(THE DATA)

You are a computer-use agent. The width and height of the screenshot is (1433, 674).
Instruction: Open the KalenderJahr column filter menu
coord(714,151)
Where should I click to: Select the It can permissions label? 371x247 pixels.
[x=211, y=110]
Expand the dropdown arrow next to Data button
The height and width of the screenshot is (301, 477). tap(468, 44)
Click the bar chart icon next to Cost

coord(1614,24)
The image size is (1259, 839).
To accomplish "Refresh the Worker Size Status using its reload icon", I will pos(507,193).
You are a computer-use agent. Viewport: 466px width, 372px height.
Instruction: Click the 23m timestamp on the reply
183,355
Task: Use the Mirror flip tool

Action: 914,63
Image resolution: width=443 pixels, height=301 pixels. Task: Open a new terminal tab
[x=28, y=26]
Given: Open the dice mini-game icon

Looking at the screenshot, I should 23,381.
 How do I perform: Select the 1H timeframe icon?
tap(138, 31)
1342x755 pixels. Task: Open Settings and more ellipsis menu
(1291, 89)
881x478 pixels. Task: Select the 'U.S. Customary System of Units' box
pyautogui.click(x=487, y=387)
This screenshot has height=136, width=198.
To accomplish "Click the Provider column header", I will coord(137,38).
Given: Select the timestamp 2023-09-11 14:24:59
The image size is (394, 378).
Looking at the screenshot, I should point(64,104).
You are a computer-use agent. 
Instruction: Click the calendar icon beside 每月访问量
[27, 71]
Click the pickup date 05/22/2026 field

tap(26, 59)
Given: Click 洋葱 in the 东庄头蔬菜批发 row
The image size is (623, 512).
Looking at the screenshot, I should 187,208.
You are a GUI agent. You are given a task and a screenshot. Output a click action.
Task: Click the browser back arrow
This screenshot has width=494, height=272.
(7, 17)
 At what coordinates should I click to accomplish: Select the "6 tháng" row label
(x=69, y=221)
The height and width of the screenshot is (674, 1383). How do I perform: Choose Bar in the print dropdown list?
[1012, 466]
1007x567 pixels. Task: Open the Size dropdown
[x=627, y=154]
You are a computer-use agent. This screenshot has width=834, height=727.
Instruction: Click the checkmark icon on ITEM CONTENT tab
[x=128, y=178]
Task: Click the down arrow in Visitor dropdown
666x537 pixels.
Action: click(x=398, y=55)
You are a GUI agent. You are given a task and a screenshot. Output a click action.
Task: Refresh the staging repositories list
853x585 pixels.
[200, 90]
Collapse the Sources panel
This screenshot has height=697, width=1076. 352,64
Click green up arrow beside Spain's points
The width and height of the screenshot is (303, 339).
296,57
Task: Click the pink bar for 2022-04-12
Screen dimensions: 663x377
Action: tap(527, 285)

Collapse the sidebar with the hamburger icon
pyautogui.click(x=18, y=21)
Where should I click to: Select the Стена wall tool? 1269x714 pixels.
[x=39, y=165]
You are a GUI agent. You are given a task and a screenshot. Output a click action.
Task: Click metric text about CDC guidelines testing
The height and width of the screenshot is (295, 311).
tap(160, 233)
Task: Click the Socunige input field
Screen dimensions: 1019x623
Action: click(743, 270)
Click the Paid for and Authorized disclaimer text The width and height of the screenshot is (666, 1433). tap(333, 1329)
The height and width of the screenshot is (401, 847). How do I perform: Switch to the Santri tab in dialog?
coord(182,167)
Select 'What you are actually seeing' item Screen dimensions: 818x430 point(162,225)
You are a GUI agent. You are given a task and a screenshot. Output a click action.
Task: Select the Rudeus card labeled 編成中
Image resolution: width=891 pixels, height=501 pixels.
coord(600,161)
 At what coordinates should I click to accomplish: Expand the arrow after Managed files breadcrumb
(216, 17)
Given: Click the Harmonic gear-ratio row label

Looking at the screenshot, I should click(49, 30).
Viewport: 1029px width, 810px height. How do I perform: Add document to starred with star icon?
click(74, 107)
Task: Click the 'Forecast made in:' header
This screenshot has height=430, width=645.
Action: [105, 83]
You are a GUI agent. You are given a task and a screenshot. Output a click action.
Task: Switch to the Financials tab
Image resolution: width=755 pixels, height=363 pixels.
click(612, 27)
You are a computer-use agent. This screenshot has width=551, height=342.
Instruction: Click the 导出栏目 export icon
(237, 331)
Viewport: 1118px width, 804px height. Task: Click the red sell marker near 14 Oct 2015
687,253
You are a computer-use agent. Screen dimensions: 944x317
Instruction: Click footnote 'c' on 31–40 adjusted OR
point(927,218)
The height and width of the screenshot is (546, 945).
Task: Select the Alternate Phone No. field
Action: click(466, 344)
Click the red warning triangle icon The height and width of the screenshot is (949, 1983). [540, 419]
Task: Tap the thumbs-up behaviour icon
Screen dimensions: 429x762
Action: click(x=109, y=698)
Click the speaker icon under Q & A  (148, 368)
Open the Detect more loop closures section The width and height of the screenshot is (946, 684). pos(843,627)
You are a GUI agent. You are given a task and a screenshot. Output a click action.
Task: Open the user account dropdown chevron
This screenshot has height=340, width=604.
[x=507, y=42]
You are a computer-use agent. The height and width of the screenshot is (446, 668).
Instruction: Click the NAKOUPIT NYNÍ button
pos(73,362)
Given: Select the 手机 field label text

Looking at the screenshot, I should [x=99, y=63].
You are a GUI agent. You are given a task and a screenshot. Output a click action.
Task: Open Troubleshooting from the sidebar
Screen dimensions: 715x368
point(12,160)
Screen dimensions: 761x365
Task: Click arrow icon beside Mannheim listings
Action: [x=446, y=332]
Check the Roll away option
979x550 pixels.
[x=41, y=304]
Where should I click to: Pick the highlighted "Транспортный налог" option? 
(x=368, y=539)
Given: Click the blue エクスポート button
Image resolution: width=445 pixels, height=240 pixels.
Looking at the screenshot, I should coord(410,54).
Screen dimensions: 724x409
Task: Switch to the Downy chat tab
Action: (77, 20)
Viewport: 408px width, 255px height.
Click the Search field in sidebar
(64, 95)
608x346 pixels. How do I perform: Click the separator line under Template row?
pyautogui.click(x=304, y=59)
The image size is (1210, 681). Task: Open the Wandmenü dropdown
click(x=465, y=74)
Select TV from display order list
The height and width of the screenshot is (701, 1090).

(End THE DATA)

PROBLEM TO SOLVE → Write all the entries again precisely as they were given.

RESPONSE TO THE TASK →
You are a computer-use agent. The width and height of the screenshot is (1433, 674).
Instruction: Open the KalenderJahr column filter menu
coord(714,151)
Where should I click to: Select the It can permissions label? 371x247 pixels.
[x=211, y=110]
Expand the dropdown arrow next to Data button
The height and width of the screenshot is (301, 477). tap(468, 44)
Click the bar chart icon next to Cost

coord(1614,24)
The image size is (1259, 839).
To accomplish "Refresh the Worker Size Status using its reload icon", I will pos(507,193).
You are a computer-use agent. Viewport: 466px width, 372px height.
Instruction: Click the 23m timestamp on the reply
183,355
Task: Use the Mirror flip tool

Action: 914,63
Image resolution: width=443 pixels, height=301 pixels. Task: Open a new terminal tab
[x=28, y=26]
Given: Open the dice mini-game icon

Looking at the screenshot, I should 23,381.
 How do I perform: Select the 1H timeframe icon?
tap(138, 31)
1342x755 pixels. Task: Open Settings and more ellipsis menu
(1291, 89)
881x478 pixels. Task: Select the 'U.S. Customary System of Units' box
pyautogui.click(x=487, y=387)
This screenshot has height=136, width=198.
To accomplish "Click the Provider column header", I will coord(137,38).
Given: Select the timestamp 2023-09-11 14:24:59
The image size is (394, 378).
Looking at the screenshot, I should point(64,104).
You are a computer-use agent. 
Instruction: Click the calendar icon beside 每月访问量
[27, 71]
Click the pickup date 05/22/2026 field

tap(26, 59)
Given: Click 洋葱 in the 东庄头蔬菜批发 row
The image size is (623, 512).
Looking at the screenshot, I should 187,208.
You are a GUI agent. You are given a task and a screenshot. Output a click action.
Task: Click the browser back arrow
This screenshot has width=494, height=272.
(7, 17)
 At what coordinates should I click to accomplish: Select the "6 tháng" row label
(x=69, y=221)
The height and width of the screenshot is (674, 1383). How do I perform: Choose Bar in the print dropdown list?
[1012, 466]
1007x567 pixels. Task: Open the Size dropdown
[x=627, y=154]
You are a computer-use agent. This screenshot has width=834, height=727.
Instruction: Click the checkmark icon on ITEM CONTENT tab
[x=128, y=178]
Task: Click the down arrow in Visitor dropdown
666x537 pixels.
Action: click(x=398, y=55)
You are a GUI agent. You are given a task and a screenshot. Output a click action.
Task: Refresh the staging repositories list
853x585 pixels.
[200, 90]
Collapse the Sources panel
This screenshot has height=697, width=1076. 352,64
Click green up arrow beside Spain's points
The width and height of the screenshot is (303, 339).
296,57
Task: Click the pink bar for 2022-04-12
Screen dimensions: 663x377
Action: tap(527, 285)

Collapse the sidebar with the hamburger icon
pyautogui.click(x=18, y=21)
Where should I click to: Select the Стена wall tool? 1269x714 pixels.
[x=39, y=165]
You are a GUI agent. You are given a task and a screenshot. Output a click action.
Task: Click metric text about CDC guidelines testing
The height and width of the screenshot is (295, 311).
tap(160, 233)
Task: Click the Socunige input field
Screen dimensions: 1019x623
Action: click(743, 270)
Click the Paid for and Authorized disclaimer text The width and height of the screenshot is (666, 1433). tap(333, 1329)
The height and width of the screenshot is (401, 847). How do I perform: Switch to the Santri tab in dialog?
coord(182,167)
Select 'What you are actually seeing' item Screen dimensions: 818x430 point(162,225)
You are a GUI agent. You are given a task and a screenshot. Output a click action.
Task: Select the Rudeus card labeled 編成中
Image resolution: width=891 pixels, height=501 pixels.
coord(600,161)
 At what coordinates should I click to accomplish: Expand the arrow after Managed files breadcrumb
(216, 17)
Given: Click the Harmonic gear-ratio row label

Looking at the screenshot, I should click(49, 30).
Viewport: 1029px width, 810px height. How do I perform: Add document to starred with star icon?
click(74, 107)
Task: Click the 'Forecast made in:' header
This screenshot has height=430, width=645.
Action: [105, 83]
You are a GUI agent. You are given a task and a screenshot. Output a click action.
Task: Switch to the Financials tab
Image resolution: width=755 pixels, height=363 pixels.
click(612, 27)
You are a computer-use agent. This screenshot has width=551, height=342.
Instruction: Click the 导出栏目 export icon
(237, 331)
Viewport: 1118px width, 804px height. Task: Click the red sell marker near 14 Oct 2015
687,253
You are a computer-use agent. Screen dimensions: 944x317
Instruction: Click footnote 'c' on 31–40 adjusted OR
point(927,218)
The height and width of the screenshot is (546, 945).
Task: Select the Alternate Phone No. field
Action: click(466, 344)
Click the red warning triangle icon The height and width of the screenshot is (949, 1983). [540, 419]
Task: Tap the thumbs-up behaviour icon
Screen dimensions: 429x762
Action: click(x=109, y=698)
Click the speaker icon under Q & A  (148, 368)
Open the Detect more loop closures section The width and height of the screenshot is (946, 684). pos(843,627)
You are a GUI agent. You are given a task and a screenshot. Output a click action.
Task: Open the user account dropdown chevron
This screenshot has height=340, width=604.
[x=507, y=42]
You are a computer-use agent. The height and width of the screenshot is (446, 668).
Instruction: Click the NAKOUPIT NYNÍ button
pos(73,362)
Given: Select the 手机 field label text

Looking at the screenshot, I should [x=99, y=63].
You are a GUI agent. You are given a task and a screenshot. Output a click action.
Task: Open Troubleshooting from the sidebar
Screen dimensions: 715x368
point(12,160)
Screen dimensions: 761x365
Task: Click arrow icon beside Mannheim listings
Action: [x=446, y=332]
Check the Roll away option
979x550 pixels.
[x=41, y=304]
Where should I click to: Pick the highlighted "Транспортный налог" option? 
(x=368, y=539)
Given: Click the blue エクスポート button
Image resolution: width=445 pixels, height=240 pixels.
Looking at the screenshot, I should coord(410,54).
Screen dimensions: 724x409
Task: Switch to the Downy chat tab
Action: (77, 20)
Viewport: 408px width, 255px height.
Click the Search field in sidebar
(64, 95)
608x346 pixels. How do I perform: Click the separator line under Template row?
pyautogui.click(x=304, y=59)
The image size is (1210, 681). Task: Open the Wandmenü dropdown
click(x=465, y=74)
Select TV from display order list
The height and width of the screenshot is (701, 1090).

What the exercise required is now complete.